= Intuition (Amiga) =

User interface engine of AmigaOS

Intuition is the native windowing system and user interface (UI) engine of AmigaOS. It was developed almost entirely by RJ Mical. Intuition should not be confused with Workbench, the AmigaOS desktop environment and spatial file manager, which relies on Intuition for handling windows and input events.
Workbench uses Intuition to produce displays and AmigaDOS to interact with filing system: AmigaDOS is built on Exec (OS kernel).

Intuition is the internal widget and graphics system. It is not implemented primarily as an application-managed graphics library (as most systems, following Xerox's design, have done), but rather as a separate task that maintains the state of all the standard UI elements independently from the application. This makes it responsive because UI gadgets are live even when the application is busy. The Intuition task is driven by user events through the mouse, keyboard, and other input devices. It also arbitrates collisions of the mouse pointer and icons and control of "animated icons". Like most GUIs of the day, Amiga's Intuition followed Xerox's lead anteceding solutions, but pragmatically, a command line interface was also included and it extended the functionality of the platform. Later releases added more improvements, like support for high-color Workbench screens and 3D aspect. Replacement desktop file managers were also made available, such as Directory Opus Magellan and Scalos interface.

Initial releases used blue, orange, white and black palettes. This was intentional – in a time before cheap high-quality video monitors, Commodore tested output on the worst televisions they could find, with the goal of obtaining the best possible contrast under these worst-case conditions.

==Intuition in Release 2 of Amiga operating system==
Intuition was heavily extended upon release of version 2 of the AmigaOS. The Basic Object-Oriented Programming System for Intuition (BOOPSI) was introduced. It allows a programmer to build graphics user interface using object-oriented programming. Some built-in classes are provided (like "gadgetclass" or "imageclass"), and it's also possible to build own classes on top of existing, or completely new (on top of "rootclass").

==Other GUI toolkits==
Due to the limitations of Intuition's basic widget set, developers adopted other third-party GUI toolkits, such as Magic User Interface (MUI), and ReAction. These object oriented UI engines driven by "classes" of graphic objects and functions with new standard gadgets, animated buttons, true-color icons, etc. offered developers standardized and more attractive interfaces. MUI and similar systems abandoned the separation of the User Interface between the application (which specified gadgets to be displayed) and the Intuition task (which actually managed gadgets for all applications, even when they were busy).
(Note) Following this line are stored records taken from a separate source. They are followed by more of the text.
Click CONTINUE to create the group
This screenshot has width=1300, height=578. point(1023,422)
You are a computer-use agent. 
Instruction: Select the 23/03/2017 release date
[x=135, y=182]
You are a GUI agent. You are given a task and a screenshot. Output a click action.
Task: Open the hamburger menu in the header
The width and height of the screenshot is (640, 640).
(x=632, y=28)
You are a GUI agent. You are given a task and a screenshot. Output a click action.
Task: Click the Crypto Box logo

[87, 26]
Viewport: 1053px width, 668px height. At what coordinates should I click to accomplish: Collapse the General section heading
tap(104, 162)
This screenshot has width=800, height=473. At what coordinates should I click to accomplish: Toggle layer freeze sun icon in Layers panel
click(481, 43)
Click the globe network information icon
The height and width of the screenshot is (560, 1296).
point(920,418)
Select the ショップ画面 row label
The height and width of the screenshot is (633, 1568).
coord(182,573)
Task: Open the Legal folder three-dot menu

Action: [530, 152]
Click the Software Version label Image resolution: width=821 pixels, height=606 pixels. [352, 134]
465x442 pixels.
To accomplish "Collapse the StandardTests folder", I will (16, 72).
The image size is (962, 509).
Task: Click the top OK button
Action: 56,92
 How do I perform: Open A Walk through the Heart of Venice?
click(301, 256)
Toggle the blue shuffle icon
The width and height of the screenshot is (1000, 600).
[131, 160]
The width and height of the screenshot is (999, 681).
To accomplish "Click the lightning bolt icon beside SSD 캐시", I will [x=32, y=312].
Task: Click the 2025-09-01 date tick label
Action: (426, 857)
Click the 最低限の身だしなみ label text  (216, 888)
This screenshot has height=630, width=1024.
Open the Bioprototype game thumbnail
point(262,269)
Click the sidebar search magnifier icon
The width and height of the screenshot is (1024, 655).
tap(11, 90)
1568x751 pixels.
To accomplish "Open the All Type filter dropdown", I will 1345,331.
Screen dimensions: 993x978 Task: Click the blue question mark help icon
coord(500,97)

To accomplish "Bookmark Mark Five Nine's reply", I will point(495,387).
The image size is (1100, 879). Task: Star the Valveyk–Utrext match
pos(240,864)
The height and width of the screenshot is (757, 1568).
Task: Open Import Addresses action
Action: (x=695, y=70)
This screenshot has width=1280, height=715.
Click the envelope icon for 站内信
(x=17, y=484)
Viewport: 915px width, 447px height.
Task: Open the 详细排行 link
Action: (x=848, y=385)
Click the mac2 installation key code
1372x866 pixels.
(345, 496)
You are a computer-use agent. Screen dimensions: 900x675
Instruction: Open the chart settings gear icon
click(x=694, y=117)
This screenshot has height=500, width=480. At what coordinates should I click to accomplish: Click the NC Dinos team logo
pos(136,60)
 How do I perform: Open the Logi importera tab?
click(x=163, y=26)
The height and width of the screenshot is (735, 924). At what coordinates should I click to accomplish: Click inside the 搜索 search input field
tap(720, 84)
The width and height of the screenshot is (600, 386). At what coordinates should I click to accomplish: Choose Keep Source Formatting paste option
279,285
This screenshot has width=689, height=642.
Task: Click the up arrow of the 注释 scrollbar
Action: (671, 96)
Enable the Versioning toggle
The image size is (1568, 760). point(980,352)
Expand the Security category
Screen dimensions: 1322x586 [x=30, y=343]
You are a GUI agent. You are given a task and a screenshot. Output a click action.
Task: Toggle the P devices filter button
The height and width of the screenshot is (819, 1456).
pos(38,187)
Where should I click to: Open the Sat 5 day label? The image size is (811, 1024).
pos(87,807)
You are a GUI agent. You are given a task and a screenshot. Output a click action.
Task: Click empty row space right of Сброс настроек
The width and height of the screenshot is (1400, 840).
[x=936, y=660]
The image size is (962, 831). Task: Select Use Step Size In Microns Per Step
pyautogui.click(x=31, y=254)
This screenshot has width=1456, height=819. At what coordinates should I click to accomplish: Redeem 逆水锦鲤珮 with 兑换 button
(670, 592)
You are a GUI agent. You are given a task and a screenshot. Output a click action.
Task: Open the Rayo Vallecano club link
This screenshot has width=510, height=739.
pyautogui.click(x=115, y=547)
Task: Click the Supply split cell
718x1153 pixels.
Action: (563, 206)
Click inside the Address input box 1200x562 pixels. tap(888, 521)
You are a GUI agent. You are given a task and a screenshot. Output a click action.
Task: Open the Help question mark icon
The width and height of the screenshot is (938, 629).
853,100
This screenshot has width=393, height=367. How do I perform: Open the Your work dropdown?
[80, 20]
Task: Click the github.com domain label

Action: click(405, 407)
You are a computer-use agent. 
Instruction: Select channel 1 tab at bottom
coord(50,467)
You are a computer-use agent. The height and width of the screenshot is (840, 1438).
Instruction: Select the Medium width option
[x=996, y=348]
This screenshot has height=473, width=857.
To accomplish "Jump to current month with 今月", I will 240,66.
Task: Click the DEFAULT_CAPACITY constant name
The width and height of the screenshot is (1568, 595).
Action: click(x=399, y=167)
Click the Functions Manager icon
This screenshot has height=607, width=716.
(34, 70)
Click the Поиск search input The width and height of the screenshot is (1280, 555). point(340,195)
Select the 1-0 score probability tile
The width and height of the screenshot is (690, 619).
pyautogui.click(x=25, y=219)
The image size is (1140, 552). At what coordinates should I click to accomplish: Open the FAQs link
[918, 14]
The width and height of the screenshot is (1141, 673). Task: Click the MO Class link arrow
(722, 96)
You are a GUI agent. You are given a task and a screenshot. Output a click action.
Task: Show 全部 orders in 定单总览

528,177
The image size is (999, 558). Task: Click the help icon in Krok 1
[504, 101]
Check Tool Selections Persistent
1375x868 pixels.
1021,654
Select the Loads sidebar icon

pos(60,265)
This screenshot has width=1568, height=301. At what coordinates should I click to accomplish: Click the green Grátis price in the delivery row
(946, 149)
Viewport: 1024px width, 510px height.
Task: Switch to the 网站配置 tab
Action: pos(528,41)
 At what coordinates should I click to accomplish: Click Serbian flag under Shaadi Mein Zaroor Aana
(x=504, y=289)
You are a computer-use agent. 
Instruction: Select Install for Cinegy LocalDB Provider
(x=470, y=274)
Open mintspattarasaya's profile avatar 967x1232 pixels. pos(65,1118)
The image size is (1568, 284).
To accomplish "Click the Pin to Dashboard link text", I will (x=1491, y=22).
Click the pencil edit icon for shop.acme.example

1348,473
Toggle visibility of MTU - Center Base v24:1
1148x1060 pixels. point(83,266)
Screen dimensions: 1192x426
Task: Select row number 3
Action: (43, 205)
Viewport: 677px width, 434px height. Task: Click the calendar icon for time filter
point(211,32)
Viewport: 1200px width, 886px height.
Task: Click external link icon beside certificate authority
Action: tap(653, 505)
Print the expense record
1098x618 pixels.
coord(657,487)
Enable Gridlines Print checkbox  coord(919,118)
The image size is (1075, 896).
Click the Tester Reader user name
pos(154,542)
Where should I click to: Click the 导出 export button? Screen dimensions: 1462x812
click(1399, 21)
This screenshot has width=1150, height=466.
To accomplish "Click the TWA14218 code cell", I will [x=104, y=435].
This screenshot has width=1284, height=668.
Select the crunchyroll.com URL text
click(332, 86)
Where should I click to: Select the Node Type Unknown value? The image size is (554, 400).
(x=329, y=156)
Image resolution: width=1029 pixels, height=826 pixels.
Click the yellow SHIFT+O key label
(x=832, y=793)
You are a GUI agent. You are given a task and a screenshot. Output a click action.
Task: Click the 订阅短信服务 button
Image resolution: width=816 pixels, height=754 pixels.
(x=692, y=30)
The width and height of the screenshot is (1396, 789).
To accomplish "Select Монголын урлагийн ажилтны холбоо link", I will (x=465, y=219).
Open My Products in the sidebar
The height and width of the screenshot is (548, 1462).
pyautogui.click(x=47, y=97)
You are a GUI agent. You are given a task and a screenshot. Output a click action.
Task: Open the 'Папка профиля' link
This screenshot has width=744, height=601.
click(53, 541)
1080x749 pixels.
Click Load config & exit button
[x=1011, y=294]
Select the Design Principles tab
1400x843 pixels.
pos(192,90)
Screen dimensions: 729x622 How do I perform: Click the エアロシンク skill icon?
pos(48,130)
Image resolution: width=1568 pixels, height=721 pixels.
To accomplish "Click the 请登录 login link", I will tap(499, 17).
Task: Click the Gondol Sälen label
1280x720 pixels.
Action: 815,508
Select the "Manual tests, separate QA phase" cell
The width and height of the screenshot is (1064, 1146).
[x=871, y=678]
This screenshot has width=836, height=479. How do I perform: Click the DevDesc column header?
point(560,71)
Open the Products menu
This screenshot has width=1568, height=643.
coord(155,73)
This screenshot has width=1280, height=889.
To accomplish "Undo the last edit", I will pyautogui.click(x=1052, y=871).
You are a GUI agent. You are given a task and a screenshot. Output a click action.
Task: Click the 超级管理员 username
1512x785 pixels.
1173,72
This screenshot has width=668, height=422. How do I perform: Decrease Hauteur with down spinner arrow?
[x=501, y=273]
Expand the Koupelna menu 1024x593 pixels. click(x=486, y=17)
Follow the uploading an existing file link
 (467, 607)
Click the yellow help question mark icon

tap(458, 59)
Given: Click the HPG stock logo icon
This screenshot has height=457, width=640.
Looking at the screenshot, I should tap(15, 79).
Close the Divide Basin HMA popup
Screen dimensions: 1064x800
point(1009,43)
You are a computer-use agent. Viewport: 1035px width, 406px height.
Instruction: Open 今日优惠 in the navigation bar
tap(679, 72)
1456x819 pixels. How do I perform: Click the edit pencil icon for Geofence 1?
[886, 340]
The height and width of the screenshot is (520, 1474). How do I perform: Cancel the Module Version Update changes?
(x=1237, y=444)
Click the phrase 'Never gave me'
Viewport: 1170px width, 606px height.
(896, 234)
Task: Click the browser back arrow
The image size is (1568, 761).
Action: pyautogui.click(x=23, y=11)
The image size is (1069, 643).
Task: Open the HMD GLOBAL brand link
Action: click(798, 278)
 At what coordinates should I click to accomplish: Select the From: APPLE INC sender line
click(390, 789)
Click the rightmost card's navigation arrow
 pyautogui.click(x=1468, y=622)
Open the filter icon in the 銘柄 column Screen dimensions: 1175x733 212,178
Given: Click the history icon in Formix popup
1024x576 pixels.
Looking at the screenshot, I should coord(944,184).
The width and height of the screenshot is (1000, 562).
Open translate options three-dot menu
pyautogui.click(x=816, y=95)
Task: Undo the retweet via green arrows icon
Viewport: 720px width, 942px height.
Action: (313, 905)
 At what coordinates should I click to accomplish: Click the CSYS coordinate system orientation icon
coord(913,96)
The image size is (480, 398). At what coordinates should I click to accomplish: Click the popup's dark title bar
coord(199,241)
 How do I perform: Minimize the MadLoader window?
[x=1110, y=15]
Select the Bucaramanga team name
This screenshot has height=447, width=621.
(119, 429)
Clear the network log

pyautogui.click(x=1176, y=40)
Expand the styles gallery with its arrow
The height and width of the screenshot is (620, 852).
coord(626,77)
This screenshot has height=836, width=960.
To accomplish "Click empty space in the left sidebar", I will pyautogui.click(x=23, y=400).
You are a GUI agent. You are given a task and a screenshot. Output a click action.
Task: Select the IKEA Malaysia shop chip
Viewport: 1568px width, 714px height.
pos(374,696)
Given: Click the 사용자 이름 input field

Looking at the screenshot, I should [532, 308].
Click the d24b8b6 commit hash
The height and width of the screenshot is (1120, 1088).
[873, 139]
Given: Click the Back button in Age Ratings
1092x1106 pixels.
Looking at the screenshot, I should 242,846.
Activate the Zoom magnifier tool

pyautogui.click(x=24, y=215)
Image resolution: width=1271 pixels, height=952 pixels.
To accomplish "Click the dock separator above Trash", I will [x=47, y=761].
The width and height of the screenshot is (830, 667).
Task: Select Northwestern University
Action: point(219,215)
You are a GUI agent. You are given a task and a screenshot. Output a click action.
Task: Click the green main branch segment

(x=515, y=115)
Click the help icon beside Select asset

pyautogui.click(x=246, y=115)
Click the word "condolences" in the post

Modern day successors to the Workbench environment include Ambient for MorphOS, Scalos, Workbench for AmigaOS 4 and Wanderer for AROS.
There is a brief article on Ambient and descriptions of MUI icons, menus and gadgets here (aps.fr) and images of Zune stay at main AROS site.

A new object-oriented toolkit for all Amiga-like platforms (AmigaOS, MorphOS, AROS), Feelin, was introduced in 2005, and makes extensive use of XML guidelines. It uses its own memory management system, and its memory-pools system shares the embedded OS's semaphores. Feelin also features a non-centralized ID allocation system, a crash-free object invocation mechanism, and an advanced logging system. Details and images on Feelin can be found at its website.

==Reception==
Stewart Alsop II said in 1988 that Intuition was among several GUIs that "have already been knocked out" of the market by Apple, IBM/Microsoft, and others. Stating that it "was slapped together in about six months ... and that lack of forethought or vision shows", he criticized Intuition's drive letters, lack of network support, and "hundreds of other small features".